If an external wallet wants to buy one of the NFTs, they create an offer for it. They don't even necessarily have to know the destination tag of who owns it - but the NFT project doesn't submit an automated NFTokenAcceptOffer transaction until the current internal owner accepts it manually.

If one of the NFT Project users wants to buy an external NFT, that is when DestinationTag comes in.

The NFT project submits a buy NFTokenCreateOffer which includes the user's destination tag. When the offer is accepted, the NFT project looks at the NFTokenAcceptOffer transaction metadata, which includes the offer being deleted (in the DeletedNode object), gets the DestinationTag from there, and credits ownership of the NFT to that account.

Now if an external wallet would like to sell an NFT to a specific user of that NFT project, that specific user will give his destination tag to the seller. The seller submits a sell NFTokenCreateOffer with the NFT project’s r… address as the destination, and the user's destination tag. Similarly as the buy scenario above, once the sell NFTokenCreateOffer is accepted, the NFT project will credit ownership of the NFT to that specific user.

5. Additional Notes

  1. The destination tag is NOT added to the NFToken object itself. There's no need for it. It's the project's responsibility to internally update ownership of an NFT just like it's Coinbase's responsibility to update their customer's account balance when receiving a payment.

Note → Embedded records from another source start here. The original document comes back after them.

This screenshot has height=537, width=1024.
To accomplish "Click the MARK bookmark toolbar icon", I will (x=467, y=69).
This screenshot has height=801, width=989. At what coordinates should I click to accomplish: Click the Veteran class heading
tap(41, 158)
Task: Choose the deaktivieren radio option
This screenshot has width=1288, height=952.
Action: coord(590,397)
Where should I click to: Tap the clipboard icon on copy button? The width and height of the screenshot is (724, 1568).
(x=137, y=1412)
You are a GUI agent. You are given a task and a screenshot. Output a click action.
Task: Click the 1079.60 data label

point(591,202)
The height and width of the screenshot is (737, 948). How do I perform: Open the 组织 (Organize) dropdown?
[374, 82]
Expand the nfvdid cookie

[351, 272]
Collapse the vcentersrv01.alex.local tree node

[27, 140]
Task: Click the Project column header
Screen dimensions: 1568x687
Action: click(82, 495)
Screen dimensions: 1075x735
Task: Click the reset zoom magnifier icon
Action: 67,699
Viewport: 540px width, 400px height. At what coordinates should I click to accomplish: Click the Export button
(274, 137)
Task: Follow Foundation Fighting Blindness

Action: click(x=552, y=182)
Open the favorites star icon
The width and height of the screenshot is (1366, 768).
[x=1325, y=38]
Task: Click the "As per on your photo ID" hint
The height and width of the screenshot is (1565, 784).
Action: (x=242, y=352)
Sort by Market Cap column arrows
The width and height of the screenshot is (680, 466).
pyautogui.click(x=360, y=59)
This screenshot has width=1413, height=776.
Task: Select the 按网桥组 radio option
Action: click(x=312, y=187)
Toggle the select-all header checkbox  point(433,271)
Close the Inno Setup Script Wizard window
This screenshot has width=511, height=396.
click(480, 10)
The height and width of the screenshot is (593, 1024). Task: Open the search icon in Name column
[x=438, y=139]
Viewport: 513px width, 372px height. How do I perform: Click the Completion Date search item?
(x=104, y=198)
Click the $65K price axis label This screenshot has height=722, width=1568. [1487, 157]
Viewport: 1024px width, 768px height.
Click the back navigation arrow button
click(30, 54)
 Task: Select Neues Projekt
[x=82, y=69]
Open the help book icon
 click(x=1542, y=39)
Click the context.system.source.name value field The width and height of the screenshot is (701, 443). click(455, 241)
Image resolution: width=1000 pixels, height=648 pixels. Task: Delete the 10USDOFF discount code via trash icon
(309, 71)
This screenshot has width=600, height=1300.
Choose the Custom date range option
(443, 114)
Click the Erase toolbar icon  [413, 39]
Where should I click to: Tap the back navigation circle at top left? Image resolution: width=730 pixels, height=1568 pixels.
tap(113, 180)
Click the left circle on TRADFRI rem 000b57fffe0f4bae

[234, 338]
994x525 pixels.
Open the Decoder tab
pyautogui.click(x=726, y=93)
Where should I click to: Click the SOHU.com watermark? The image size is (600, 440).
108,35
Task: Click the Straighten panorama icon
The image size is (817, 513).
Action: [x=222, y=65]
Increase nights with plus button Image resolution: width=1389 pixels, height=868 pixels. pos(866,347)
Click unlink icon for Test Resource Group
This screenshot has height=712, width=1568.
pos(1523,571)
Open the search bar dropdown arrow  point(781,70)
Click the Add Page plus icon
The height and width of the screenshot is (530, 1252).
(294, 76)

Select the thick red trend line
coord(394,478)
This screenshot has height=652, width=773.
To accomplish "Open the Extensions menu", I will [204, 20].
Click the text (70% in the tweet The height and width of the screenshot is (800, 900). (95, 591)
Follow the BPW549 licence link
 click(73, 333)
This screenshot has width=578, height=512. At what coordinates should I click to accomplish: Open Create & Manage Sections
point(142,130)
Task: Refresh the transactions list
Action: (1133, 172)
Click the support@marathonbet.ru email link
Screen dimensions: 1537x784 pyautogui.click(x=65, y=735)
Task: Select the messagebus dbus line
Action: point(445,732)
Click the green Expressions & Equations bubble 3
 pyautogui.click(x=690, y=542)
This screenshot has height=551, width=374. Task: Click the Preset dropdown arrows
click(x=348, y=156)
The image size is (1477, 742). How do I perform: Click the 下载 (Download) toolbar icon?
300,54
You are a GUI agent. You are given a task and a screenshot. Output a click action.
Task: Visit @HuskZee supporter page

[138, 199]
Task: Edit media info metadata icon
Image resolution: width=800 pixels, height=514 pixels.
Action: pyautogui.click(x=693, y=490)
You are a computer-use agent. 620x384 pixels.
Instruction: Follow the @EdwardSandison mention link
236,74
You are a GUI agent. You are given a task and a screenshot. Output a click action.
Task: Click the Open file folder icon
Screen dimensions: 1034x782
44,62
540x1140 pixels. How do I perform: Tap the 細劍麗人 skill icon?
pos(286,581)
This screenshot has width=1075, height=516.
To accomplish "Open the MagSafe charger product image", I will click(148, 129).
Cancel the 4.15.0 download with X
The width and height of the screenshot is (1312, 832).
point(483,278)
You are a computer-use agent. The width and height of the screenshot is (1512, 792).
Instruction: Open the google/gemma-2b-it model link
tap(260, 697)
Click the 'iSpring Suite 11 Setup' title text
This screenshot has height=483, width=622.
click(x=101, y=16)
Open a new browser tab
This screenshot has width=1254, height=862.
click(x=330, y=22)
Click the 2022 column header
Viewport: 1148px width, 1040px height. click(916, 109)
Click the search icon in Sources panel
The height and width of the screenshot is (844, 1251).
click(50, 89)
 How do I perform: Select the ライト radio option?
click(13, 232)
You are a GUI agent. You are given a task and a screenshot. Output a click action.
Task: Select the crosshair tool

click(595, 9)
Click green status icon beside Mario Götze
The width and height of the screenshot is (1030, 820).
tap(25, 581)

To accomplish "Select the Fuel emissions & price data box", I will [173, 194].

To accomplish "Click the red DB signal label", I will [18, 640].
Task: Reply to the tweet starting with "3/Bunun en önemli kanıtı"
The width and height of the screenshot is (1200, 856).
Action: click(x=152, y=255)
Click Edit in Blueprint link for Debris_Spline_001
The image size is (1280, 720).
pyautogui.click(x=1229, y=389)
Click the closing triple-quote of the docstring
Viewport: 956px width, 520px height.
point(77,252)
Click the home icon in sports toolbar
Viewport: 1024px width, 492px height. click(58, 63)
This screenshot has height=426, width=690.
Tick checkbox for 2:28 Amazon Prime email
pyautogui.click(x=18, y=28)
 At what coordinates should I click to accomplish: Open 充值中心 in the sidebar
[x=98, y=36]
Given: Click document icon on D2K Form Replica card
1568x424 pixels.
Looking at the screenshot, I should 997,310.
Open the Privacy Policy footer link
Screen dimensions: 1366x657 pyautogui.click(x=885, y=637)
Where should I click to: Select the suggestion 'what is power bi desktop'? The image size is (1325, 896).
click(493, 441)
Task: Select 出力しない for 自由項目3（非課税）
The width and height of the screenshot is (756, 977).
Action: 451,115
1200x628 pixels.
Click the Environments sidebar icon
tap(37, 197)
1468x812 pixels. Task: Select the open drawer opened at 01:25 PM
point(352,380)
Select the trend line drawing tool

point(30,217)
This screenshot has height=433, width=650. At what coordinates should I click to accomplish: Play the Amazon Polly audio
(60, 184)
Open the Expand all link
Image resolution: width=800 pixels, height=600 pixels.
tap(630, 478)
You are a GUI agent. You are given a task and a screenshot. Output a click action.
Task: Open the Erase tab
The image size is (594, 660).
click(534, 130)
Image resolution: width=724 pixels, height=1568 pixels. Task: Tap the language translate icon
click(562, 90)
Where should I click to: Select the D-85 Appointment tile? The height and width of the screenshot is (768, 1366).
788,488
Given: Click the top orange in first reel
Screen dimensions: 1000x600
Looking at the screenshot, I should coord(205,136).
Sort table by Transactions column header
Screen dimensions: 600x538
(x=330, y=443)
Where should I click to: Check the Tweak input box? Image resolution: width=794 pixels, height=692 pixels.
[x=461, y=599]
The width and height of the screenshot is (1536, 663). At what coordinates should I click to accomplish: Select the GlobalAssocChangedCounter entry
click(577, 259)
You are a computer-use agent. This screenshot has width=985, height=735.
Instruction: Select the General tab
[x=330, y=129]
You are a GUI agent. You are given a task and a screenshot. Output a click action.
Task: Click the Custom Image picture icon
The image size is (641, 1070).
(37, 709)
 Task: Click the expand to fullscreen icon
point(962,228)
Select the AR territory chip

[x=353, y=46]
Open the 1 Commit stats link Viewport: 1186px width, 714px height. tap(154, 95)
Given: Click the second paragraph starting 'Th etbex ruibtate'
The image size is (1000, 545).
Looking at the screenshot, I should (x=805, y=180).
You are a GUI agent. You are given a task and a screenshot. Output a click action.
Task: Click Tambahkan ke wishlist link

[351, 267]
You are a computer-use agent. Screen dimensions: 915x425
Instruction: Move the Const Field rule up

  2. This proposal would interact with the lsfRequireDestTag flag on an AccountRoot. The NFTokenCreateOffer and NFTokenAcceptOffer transactors should enforce the behavior of that flag.

6. Benefits

  • Cost Reduction: Minimizes XRP reserve requirements, lowering the financial burden on NFT projects. With DestinationTag, the NFT Project mentioned at the top of the page would only need one account (~200 XRP including base + NFT reserves) instead of 4000 accounts (~60,000 XRP).
  • Efficiency: Simplifies the process by internalizing ownership transactions, reducing the need for extensive ledger involvement.
  • Enhanced User Experience: Streamlines the NFT creation and exchange process, making it more user-friendly for both project creators and consumers.